» **Requirements**:
Please rewrite the items below with every "Task" swapped for "Goal", keeping everything else the same. Leave out the pictures.

» **Input data**:
# # # # # # #

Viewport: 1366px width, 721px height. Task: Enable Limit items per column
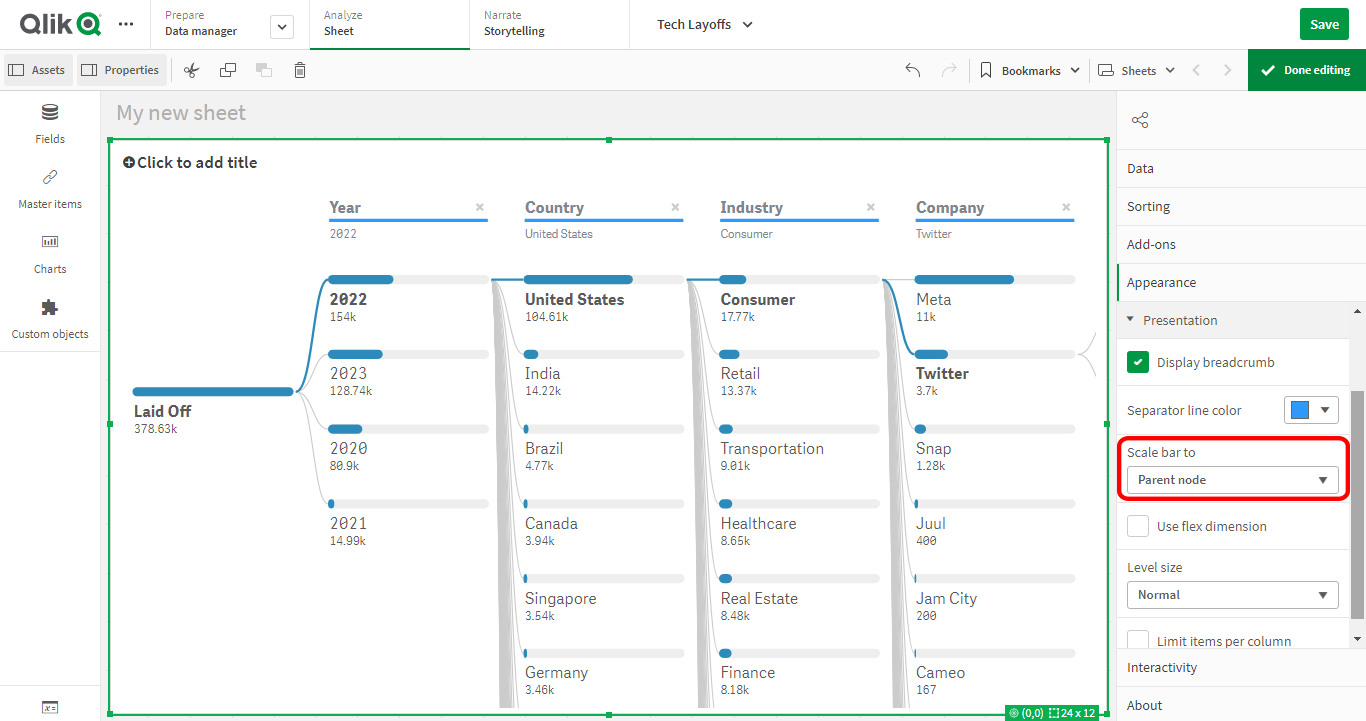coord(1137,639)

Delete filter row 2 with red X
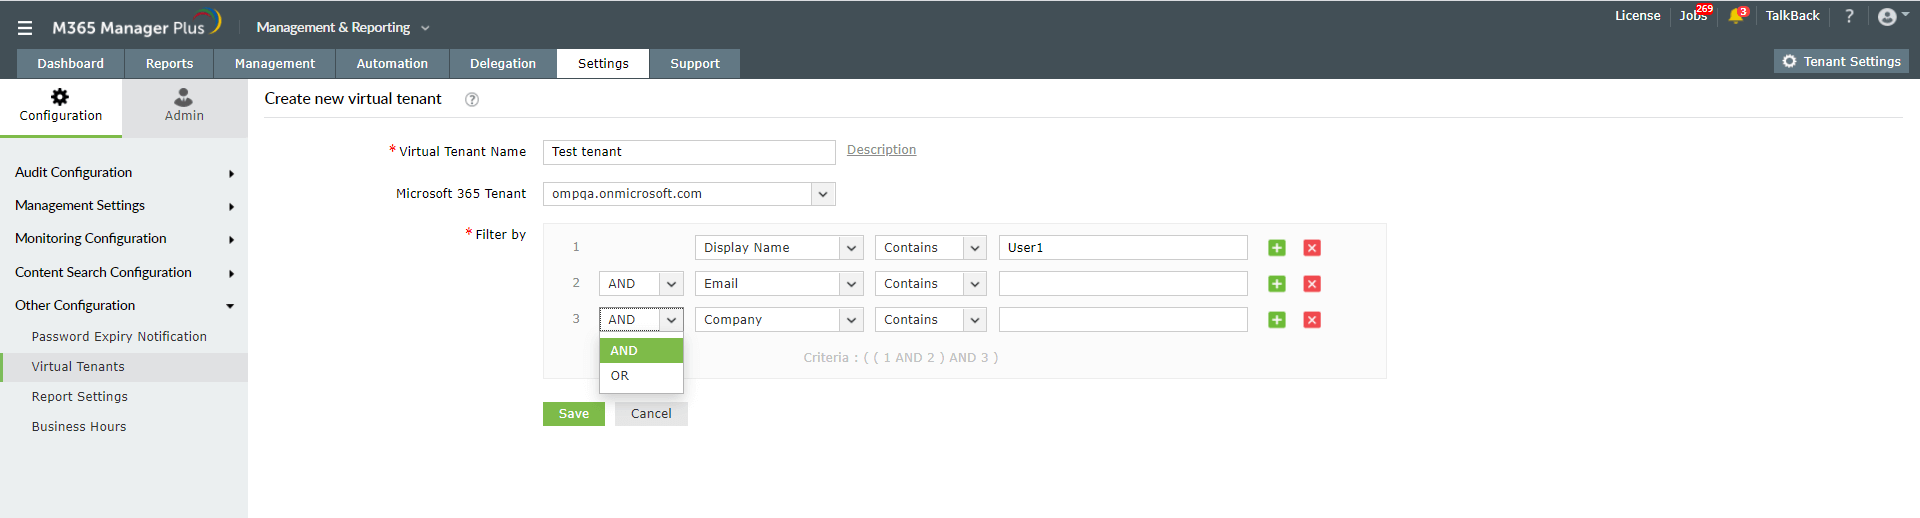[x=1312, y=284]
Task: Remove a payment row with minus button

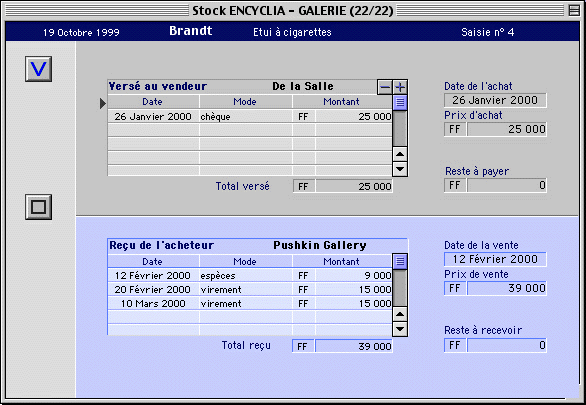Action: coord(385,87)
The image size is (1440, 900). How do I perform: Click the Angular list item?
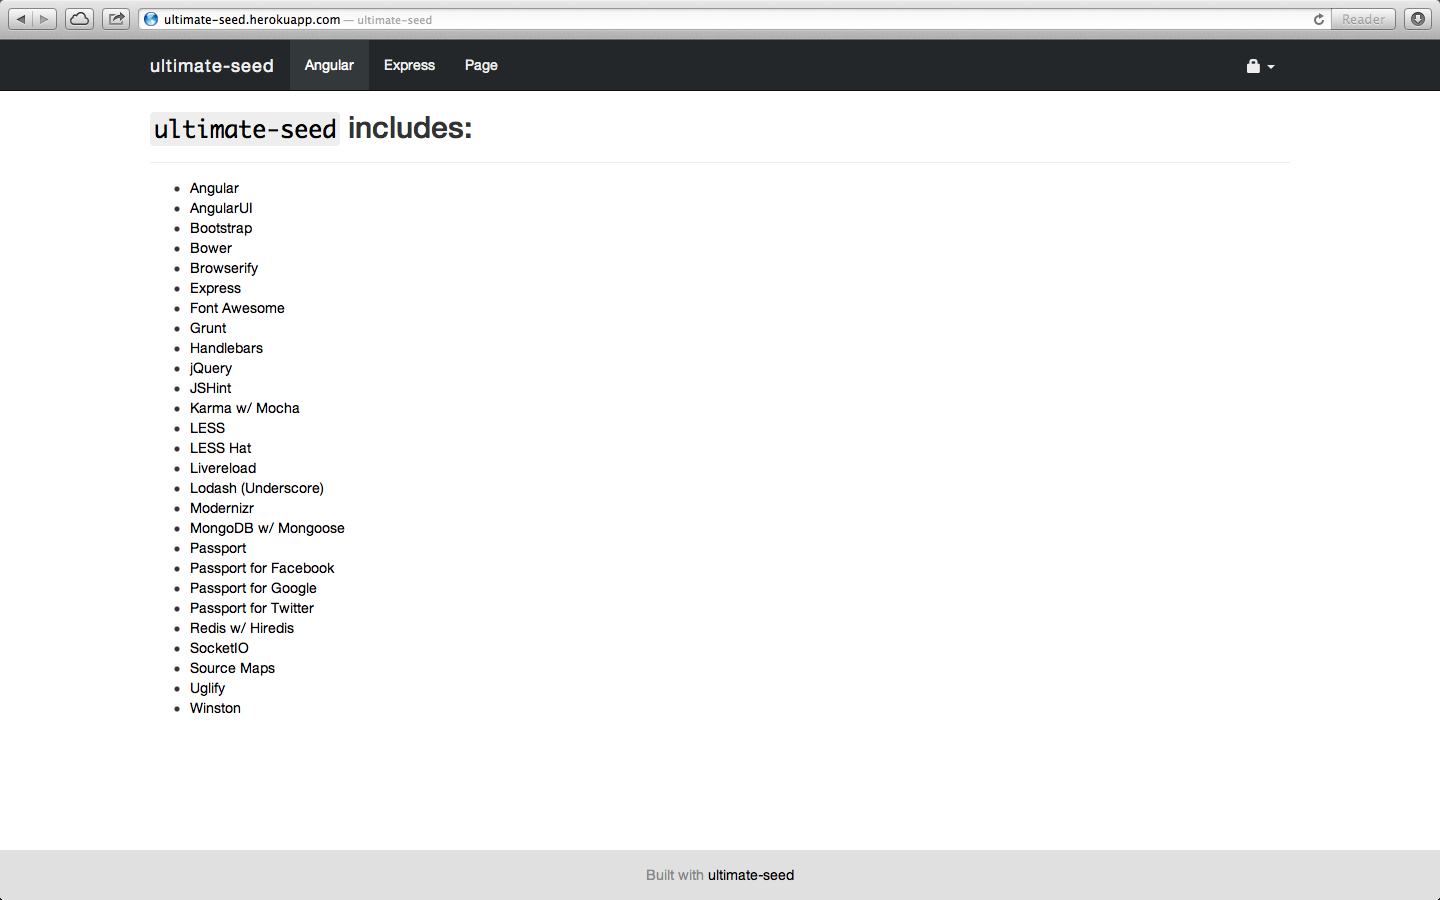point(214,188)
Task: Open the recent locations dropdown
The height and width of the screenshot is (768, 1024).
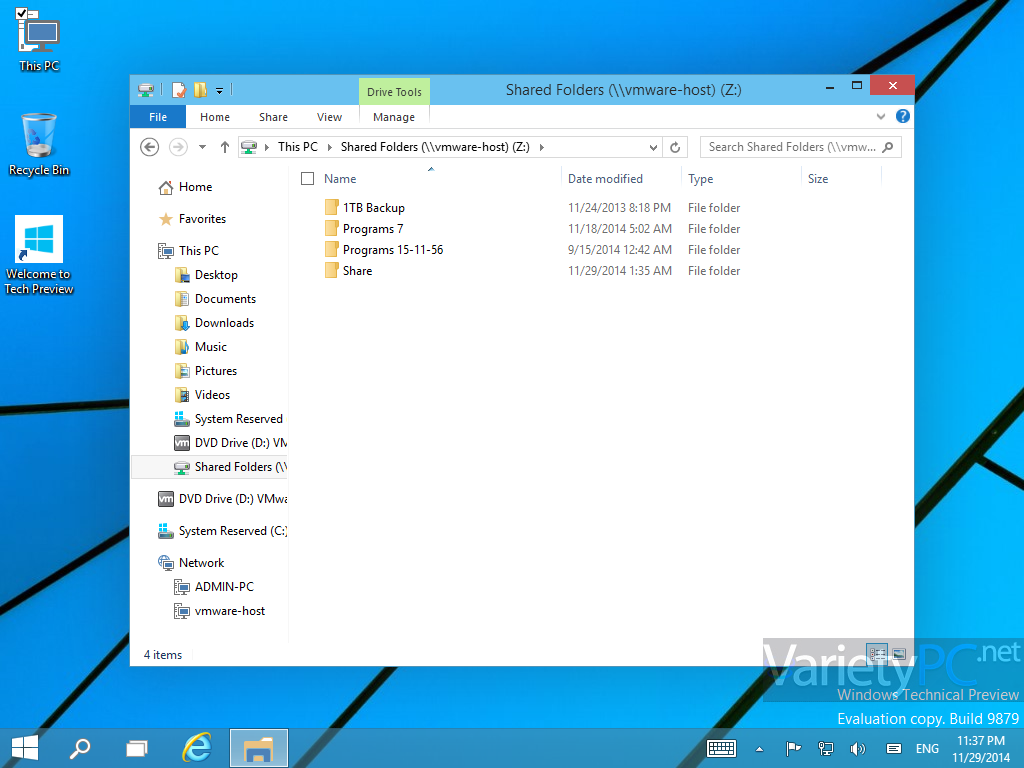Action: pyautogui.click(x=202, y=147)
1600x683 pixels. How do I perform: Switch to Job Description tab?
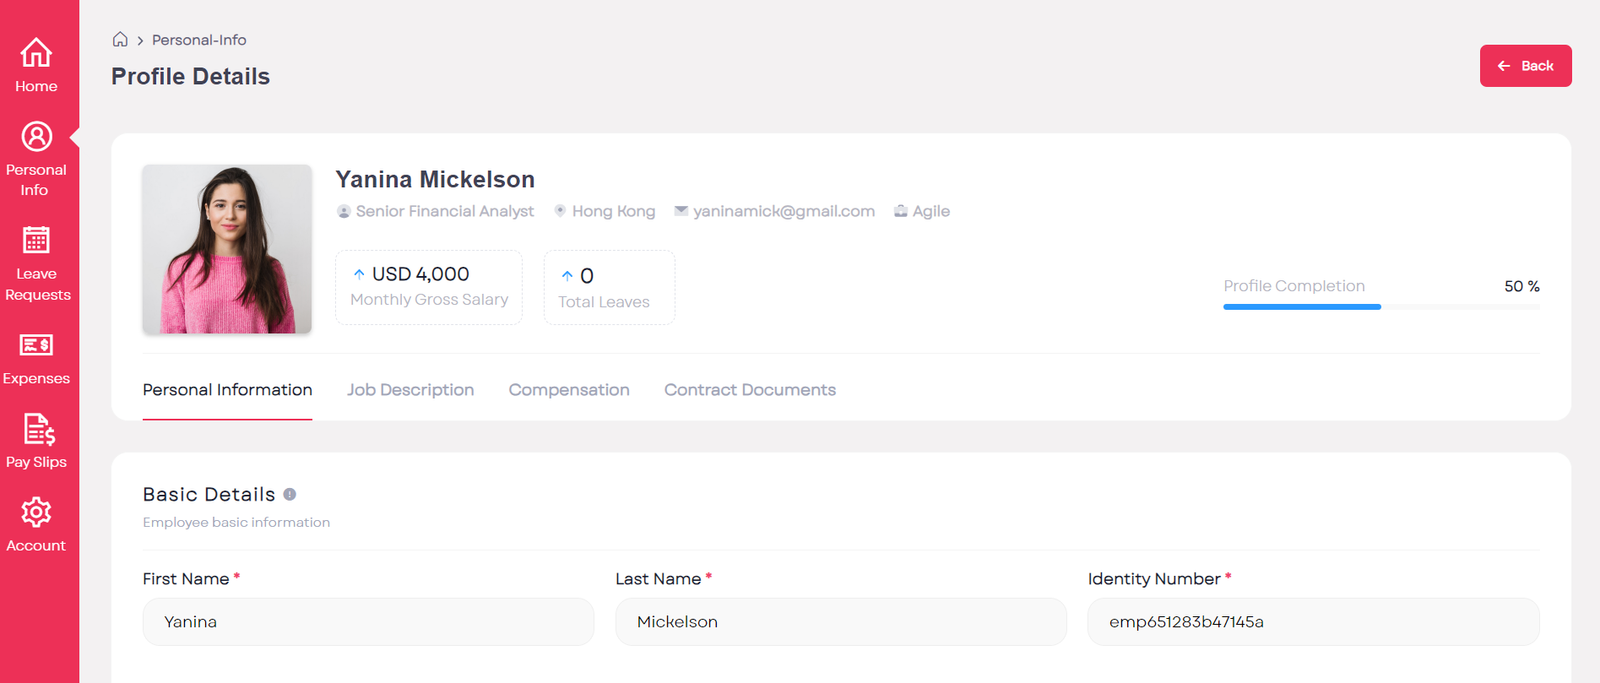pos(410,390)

# # # # # # #

» **Solution to this exercise**:
Viewport: 1366px width, 721px height. Goal: Enable Limit items per column
coord(1137,639)

Delete filter row 2 with red X
[x=1312, y=284]
Goal: Remove a payment row with minus button

Action: coord(385,87)
The image size is (1440, 900). How do I perform: Click the Angular list item?
point(214,188)
Goal: Open the recent locations dropdown
The height and width of the screenshot is (768, 1024).
Action: pyautogui.click(x=202, y=147)
1600x683 pixels. How do I perform: Switch to Job Description tab?
pos(410,390)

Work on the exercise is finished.